**YOUR INSTRUCTIONS**
Copy out all of the records below, swapping "Where should I click to" for "Where do I click to" wherever it occurs and changing nothing else.
-- Start DATA ENTRIES --
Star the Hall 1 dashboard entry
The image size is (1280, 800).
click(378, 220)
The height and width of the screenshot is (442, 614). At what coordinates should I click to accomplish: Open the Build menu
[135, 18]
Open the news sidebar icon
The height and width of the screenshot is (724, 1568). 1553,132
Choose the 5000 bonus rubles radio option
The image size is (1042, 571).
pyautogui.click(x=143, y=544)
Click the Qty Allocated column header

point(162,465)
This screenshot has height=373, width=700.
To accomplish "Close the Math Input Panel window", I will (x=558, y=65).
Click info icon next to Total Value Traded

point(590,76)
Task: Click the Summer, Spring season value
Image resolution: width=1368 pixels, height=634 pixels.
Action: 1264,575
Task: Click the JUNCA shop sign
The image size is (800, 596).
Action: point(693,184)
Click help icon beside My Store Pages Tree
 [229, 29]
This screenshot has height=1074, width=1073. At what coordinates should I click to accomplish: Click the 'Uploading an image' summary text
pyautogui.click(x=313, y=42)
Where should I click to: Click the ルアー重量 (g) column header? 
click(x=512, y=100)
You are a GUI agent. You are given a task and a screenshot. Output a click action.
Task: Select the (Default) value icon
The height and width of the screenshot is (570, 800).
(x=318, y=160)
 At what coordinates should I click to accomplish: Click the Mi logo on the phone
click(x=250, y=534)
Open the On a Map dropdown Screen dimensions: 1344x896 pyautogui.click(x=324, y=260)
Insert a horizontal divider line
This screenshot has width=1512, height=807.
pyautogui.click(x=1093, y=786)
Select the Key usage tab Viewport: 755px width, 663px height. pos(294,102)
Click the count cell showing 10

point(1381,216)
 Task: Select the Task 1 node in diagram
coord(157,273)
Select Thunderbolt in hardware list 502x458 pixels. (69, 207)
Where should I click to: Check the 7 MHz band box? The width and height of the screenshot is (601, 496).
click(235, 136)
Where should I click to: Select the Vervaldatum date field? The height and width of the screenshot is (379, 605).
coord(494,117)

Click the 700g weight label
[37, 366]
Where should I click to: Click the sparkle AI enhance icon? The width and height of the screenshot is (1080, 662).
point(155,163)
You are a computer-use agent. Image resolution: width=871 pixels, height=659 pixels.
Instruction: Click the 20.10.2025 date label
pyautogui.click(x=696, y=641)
-- End DATA ENTRIES --
**WORKED SOLUTION**
Star the Hall 1 dashboard entry
The image size is (1280, 800).
click(378, 220)
The height and width of the screenshot is (442, 614). At what coordinates should I click to accomplish: Open the Build menu
[135, 18]
Open the news sidebar icon
The height and width of the screenshot is (724, 1568). 1553,132
Choose the 5000 bonus rubles radio option
The image size is (1042, 571).
pyautogui.click(x=143, y=544)
Click the Qty Allocated column header

point(162,465)
This screenshot has height=373, width=700.
To accomplish "Close the Math Input Panel window", I will (x=558, y=65).
Click info icon next to Total Value Traded

point(590,76)
Task: Click the Summer, Spring season value
Image resolution: width=1368 pixels, height=634 pixels.
Action: 1264,575
Task: Click the JUNCA shop sign
The image size is (800, 596).
Action: point(693,184)
Click help icon beside My Store Pages Tree
 [229, 29]
This screenshot has height=1074, width=1073. At what coordinates should I click to accomplish: Click the 'Uploading an image' summary text
pyautogui.click(x=313, y=42)
Where do I click to: Click the ルアー重量 (g) column header? 
click(x=512, y=100)
You are a GUI agent. You are given a task and a screenshot. Output a click action.
Task: Select the (Default) value icon
The height and width of the screenshot is (570, 800).
(x=318, y=160)
 At what coordinates should I click to accomplish: Click the Mi logo on the phone
click(x=250, y=534)
Open the On a Map dropdown Screen dimensions: 1344x896 pyautogui.click(x=324, y=260)
Insert a horizontal divider line
This screenshot has width=1512, height=807.
pyautogui.click(x=1093, y=786)
Select the Key usage tab Viewport: 755px width, 663px height. pos(294,102)
Click the count cell showing 10

point(1381,216)
 Task: Select the Task 1 node in diagram
coord(157,273)
Select Thunderbolt in hardware list 502x458 pixels. (69, 207)
Where do I click to: Check the 7 MHz band box? The width and height of the screenshot is (601, 496).
click(235, 136)
Where do I click to: Select the Vervaldatum date field? The height and width of the screenshot is (379, 605).
coord(494,117)

Click the 700g weight label
[37, 366]
Where do I click to: Click the sparkle AI enhance icon? The width and height of the screenshot is (1080, 662).
point(155,163)
You are a computer-use agent. Image resolution: width=871 pixels, height=659 pixels.
Instruction: Click the 20.10.2025 date label
pyautogui.click(x=696, y=641)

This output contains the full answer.